From time to time, when managing some Windows machines, I need to delete unused files created by some other local users, users on a network, users that do not exist locally or on the network anymore (for example a Linux Live cd), or from Cygwin.
It happened to me more than once, that even with full administrator privileges, I was not able to delete those files. I either needed to switch my account to the one that created the file, or the file permission was corrupt.
Windows does not have
chown, and the permission model is different than on UNIX systems.
Even if I’m using an administrator account, there are other accounts which files I’m not able to delete.
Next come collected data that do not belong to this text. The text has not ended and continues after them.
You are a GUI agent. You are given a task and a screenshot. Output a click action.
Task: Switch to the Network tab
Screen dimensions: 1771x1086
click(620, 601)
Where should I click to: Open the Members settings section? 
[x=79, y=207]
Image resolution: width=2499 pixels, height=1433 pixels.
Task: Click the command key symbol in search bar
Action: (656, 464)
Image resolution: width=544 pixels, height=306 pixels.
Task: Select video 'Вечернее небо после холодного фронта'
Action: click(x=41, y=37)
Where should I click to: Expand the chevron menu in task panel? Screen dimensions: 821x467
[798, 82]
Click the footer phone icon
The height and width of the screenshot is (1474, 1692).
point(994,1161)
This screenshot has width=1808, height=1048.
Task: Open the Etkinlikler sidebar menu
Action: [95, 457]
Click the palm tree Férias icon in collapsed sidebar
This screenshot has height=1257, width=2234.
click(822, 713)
Switching account, rebooting, booting in safe mode, and solution similar to those might be viable, but most are cumbersome and do not always work.
sfc /scannow, disabling UAC and similar solutions are most of the time a waste of time, as it does not fix anything relevant to the issue.
Booting from a Linux live CD is the only one guaranteed to work anytime, but it is very hard to automate for administrative tasks.
There are two tools, that can help to fix the issue:
Using external tools
$file="path to folder to delete" takeown.exe /skipsl /r /d y /f $file | Out-Null icacls.exe $file /reset /T | Out-Null Remove-Item -Recurse $tmp -Force | Out-Null
I was actually quite happy with this solution until I tried to delete a file instead of one directory, the error message is
ERROR: The specified path is not a valid directory path..
The solution is to remove the recursive (
/r) and thus confirmation (
/d y) options from takeown.
As I use primarily PowerShell as native Windows shell, I also found another way to script those operations (and according to some sources, it should be faster as there are no external tools invoked):
$ACL = Get-ACL -Path $file $Group = New-Object System.Security.Principal.NTAccount("$env:UserName") $ACL.SetOwner($Group) Set-Acl -Path $tmp -AclObject $ACL $Acl = Get-Acl -Path $file $Ar = New-Object system.security.accesscontrol.filesystemaccessrule("$env:UserName","FullControl","Allow") $Acl.SetAccessRule($Ar) Set-Acl -Path $tmp $Acl Remove-Item -Recurse $file -Force | Out-Null
As for now the solution with takeown and icacls works without issues is way less verbose, and can be used also from cmd (might be relevant if the system gets really slow) I’m going to stick with it.
Notice that those commands (takeown and the PowerShell variant), do not add the current user as owner, but replace it. In my use-case, for deleting files and folder, it is not relevant who owns the file, as it is going to disappear. But for other operations, it might be relevant.
Of course, there is always the possibility that the file is opened by another process. In this case, the solution is to kill the offending process (or wait until it finishes) and then delete the file.
The command-line utility
handle.exe of the Sysinternals suite can show which process has an open handle to which file.
It also provides the ability to forcefully close the handle, but it is discouraged, as it can cause system instability and data corruption.
This Article on msdn gives a nice example of what catastrophic side effects forcefully closing a handle can have, the best option, if waiting is not a reasonable option, is to terminate the offending process.